Oxygen‐Generating Cryogels Restore T Cell Mediated Cytotoxicity in Hypoxic Tumors

Solid tumors are protected from antitumor immune responses due to their hypoxic microenvironments. Weakening hypoxia‐driven immunosuppression by hyperoxic breathing of 60% oxygen has shown to be effective in unleashing antitumor immune cells against solid tumors. However, efficacy of systemic oxygenation is limited against solid tumors outside of lungs and has been associated with unwanted side effects. As a result, it is essential to develop targeted oxygenation alternatives to weaken tumor hypoxia as novel approaches to restore immune responses against cancer. Herein, injectable oxygen‐generating cryogels (O2‐cryogels) to reverse tumor‐induced hypoxia are reported. These macroporous biomaterials are designed to locally deliver oxygen, inhibit the expression of hypoxia‐inducible genes in hypoxic melanoma cells, and reduce the accumulation of immunosuppressive extracellular adenosine.
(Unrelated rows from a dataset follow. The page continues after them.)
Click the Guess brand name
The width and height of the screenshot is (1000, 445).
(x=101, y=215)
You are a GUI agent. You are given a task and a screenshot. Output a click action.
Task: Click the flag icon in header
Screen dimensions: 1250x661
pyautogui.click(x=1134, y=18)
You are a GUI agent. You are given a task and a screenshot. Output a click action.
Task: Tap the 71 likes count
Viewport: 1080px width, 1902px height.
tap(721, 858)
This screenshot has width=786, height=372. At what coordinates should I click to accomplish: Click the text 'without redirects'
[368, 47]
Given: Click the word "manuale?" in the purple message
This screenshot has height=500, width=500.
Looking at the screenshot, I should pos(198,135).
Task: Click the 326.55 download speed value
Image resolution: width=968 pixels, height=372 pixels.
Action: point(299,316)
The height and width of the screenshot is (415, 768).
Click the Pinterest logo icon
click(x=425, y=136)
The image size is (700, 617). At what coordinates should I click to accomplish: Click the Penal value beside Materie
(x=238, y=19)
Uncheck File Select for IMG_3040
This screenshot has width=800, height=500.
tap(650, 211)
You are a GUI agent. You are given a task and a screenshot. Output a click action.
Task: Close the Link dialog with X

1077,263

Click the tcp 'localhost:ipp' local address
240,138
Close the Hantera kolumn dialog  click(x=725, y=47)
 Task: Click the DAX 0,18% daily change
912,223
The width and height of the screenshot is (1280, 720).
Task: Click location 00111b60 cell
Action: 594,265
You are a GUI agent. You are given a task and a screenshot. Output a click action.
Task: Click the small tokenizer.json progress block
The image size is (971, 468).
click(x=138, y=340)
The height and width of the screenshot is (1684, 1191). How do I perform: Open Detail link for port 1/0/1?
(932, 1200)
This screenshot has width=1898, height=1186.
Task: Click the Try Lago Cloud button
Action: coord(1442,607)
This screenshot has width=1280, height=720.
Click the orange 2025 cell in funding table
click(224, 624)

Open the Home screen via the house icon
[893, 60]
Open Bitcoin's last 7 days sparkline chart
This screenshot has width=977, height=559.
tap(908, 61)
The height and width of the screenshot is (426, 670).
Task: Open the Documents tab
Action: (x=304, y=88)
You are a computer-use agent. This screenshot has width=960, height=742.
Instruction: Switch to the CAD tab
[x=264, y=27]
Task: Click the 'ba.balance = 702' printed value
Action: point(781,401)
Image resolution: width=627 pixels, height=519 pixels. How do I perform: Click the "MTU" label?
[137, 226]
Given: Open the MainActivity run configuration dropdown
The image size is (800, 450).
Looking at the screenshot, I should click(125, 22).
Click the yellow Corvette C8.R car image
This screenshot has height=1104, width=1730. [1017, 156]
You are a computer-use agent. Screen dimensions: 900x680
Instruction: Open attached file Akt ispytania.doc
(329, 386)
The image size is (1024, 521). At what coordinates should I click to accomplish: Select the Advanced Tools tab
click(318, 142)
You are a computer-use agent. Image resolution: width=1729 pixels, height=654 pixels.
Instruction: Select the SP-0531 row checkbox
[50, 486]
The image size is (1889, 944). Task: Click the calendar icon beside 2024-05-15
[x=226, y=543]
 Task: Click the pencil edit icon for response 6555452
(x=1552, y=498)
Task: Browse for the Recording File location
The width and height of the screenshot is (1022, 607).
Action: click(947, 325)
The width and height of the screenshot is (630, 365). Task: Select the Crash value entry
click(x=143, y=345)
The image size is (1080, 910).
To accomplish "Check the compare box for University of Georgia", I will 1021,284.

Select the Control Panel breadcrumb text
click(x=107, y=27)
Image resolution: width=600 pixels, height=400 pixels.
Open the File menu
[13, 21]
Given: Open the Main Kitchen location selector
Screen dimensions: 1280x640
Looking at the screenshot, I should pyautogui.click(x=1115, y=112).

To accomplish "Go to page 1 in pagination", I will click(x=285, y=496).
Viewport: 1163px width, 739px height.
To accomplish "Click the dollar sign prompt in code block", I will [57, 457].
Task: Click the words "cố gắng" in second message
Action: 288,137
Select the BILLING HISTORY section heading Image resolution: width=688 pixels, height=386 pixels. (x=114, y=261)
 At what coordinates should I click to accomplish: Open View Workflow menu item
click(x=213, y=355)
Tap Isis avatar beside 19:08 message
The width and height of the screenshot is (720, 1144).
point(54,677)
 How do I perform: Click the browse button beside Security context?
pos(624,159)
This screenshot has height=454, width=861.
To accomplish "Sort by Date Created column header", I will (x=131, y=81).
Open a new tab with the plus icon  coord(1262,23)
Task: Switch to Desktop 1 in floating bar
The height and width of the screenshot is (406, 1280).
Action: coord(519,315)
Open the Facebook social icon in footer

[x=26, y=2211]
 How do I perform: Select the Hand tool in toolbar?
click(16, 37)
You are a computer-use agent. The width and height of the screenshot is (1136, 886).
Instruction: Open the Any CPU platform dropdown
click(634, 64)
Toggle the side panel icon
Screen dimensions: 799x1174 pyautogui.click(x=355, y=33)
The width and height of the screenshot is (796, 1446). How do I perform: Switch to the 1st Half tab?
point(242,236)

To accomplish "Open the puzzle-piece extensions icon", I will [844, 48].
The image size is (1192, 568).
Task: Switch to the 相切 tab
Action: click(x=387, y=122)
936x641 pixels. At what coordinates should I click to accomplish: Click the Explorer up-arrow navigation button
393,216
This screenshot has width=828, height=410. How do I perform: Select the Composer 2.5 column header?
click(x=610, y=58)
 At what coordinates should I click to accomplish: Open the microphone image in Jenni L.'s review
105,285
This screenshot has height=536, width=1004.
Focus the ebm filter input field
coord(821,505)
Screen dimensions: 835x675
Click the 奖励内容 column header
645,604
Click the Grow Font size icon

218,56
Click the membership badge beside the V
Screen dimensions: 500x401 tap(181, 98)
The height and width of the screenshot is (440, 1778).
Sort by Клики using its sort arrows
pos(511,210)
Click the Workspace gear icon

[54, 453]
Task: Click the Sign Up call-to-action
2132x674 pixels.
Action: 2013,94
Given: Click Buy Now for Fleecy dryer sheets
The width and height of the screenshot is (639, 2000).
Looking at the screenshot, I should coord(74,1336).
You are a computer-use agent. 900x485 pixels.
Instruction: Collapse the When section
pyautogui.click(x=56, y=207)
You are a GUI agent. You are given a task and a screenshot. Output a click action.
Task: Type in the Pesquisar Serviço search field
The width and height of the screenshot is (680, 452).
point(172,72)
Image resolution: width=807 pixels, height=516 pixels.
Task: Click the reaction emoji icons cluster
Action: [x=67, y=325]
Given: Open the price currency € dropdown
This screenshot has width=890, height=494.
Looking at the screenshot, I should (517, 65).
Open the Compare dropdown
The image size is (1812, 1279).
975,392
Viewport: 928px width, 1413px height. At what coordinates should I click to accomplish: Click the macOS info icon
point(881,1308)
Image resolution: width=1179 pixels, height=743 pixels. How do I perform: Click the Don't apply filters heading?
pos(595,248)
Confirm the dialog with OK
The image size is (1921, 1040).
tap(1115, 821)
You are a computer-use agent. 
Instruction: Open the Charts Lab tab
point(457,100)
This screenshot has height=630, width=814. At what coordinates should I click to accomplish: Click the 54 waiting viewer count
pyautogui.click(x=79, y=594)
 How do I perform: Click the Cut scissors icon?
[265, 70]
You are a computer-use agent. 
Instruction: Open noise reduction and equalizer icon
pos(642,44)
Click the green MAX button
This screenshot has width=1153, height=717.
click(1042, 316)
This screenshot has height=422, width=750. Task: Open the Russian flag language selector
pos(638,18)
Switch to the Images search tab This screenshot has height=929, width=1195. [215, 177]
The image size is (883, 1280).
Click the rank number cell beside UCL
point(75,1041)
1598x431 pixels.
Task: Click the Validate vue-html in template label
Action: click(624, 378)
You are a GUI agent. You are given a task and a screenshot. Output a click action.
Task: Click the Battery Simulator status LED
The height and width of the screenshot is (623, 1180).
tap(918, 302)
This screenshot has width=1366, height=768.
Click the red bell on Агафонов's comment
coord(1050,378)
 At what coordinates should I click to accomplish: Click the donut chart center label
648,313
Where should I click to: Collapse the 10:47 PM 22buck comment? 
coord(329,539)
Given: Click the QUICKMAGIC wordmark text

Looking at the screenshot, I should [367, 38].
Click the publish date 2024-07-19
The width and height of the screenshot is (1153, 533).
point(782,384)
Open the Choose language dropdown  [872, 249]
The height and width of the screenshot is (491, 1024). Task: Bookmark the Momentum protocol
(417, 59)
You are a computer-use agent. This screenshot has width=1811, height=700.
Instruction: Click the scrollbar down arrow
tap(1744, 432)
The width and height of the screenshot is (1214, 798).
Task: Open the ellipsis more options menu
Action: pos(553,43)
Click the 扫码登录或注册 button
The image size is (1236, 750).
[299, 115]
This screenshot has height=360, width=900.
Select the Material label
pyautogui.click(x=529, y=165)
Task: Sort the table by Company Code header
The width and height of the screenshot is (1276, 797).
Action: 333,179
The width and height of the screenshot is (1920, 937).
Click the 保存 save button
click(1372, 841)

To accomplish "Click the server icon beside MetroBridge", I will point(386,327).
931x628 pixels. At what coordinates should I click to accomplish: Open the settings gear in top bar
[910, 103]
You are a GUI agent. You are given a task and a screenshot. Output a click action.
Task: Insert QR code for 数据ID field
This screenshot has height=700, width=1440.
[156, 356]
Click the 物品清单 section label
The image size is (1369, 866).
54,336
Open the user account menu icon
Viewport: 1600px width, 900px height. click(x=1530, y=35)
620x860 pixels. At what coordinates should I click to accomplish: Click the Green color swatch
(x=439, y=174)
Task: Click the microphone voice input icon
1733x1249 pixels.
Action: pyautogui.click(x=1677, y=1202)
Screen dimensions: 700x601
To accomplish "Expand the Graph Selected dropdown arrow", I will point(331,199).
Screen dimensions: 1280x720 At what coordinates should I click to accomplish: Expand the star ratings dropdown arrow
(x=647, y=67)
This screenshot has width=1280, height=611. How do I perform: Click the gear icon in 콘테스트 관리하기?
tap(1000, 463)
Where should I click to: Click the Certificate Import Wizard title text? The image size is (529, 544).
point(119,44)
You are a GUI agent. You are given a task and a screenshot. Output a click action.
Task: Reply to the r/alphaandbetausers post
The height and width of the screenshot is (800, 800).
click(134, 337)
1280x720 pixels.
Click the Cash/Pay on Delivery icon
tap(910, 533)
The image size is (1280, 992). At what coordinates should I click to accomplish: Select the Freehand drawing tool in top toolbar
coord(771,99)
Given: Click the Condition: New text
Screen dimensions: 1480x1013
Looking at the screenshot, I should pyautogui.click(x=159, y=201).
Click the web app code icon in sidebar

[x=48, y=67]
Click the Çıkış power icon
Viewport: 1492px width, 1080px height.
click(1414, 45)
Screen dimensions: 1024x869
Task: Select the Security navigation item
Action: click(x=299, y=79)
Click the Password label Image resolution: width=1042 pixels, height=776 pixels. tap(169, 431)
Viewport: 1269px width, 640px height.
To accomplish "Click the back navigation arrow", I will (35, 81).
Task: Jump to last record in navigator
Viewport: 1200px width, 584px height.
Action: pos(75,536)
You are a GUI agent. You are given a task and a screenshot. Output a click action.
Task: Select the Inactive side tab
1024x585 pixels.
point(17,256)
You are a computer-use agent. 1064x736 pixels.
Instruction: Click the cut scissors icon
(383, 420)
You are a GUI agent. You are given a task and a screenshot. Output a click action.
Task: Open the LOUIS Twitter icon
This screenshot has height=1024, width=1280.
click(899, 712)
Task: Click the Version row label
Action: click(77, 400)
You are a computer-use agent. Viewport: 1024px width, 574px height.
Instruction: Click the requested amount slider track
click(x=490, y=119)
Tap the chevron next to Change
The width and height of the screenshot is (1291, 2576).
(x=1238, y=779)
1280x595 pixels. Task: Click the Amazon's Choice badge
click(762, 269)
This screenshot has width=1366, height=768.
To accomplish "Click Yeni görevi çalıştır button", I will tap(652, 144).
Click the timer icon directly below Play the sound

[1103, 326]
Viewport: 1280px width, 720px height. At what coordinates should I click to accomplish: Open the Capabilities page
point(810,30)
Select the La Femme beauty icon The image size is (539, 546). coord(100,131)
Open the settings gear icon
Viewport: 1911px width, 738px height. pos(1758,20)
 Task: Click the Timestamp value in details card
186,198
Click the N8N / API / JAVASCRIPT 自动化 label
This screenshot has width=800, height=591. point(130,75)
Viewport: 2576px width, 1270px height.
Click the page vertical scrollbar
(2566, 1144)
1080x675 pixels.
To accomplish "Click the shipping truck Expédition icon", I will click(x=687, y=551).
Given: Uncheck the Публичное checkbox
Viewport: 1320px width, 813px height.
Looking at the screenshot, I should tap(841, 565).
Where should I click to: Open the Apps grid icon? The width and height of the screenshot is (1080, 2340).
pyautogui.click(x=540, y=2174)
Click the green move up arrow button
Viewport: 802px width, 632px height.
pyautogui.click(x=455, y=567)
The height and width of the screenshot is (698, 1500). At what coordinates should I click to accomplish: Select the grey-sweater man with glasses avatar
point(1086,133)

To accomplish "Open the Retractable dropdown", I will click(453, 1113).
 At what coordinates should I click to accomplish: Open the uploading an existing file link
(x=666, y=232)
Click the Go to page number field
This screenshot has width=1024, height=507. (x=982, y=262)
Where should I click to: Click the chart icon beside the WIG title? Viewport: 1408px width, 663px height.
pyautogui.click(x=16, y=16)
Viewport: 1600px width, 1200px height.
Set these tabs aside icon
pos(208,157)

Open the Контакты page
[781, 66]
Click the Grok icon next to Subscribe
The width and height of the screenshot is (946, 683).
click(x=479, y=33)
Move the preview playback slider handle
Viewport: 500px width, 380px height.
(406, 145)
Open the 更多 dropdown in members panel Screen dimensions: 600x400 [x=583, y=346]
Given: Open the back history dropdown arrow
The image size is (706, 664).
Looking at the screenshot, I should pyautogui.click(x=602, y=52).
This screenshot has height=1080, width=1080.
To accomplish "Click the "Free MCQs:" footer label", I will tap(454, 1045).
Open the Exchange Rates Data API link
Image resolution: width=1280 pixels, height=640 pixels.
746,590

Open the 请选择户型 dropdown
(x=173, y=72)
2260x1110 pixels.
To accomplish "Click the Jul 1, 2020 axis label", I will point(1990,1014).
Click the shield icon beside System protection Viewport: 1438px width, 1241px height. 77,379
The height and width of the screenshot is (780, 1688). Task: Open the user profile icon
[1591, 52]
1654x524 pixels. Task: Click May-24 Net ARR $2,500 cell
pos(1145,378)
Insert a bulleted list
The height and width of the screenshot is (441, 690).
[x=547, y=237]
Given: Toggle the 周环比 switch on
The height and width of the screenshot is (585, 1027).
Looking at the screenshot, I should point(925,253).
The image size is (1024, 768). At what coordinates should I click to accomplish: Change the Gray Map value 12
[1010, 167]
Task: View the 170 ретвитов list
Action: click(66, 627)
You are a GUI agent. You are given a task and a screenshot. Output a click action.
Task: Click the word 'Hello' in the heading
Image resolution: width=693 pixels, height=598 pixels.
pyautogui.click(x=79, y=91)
The data show that O2‐cryogels enhance T cell‐mediated secretion of cytotoxic proteins, restoring the killing ability of tumor‐specific cytotoxic T lymphocytes, both in vitro and in vivo. In summary, O2‐cryogels provide a unique and safe platform to supply oxygen as a coadjuvant in hypoxic tumors and have the potential to improve cancer immunotherapies. Injectable oxygen‐generating cryogels (O2‐cryogels) have been leveraged as a strategy to boost antitumor immune responses. These noninvasive biomaterials are designed to controllably release oxygen, reverse hypoxia‐driven immunosuppression, and promote the infiltration of pre‐existing immune‐fighting immune cells into tumors. O2‐cryogels are a novel platform to deliver oxygen locally as a coadjuvant, reinforce tumor‐infiltrating T cells, and ultimately enhance cancer immunotherapies.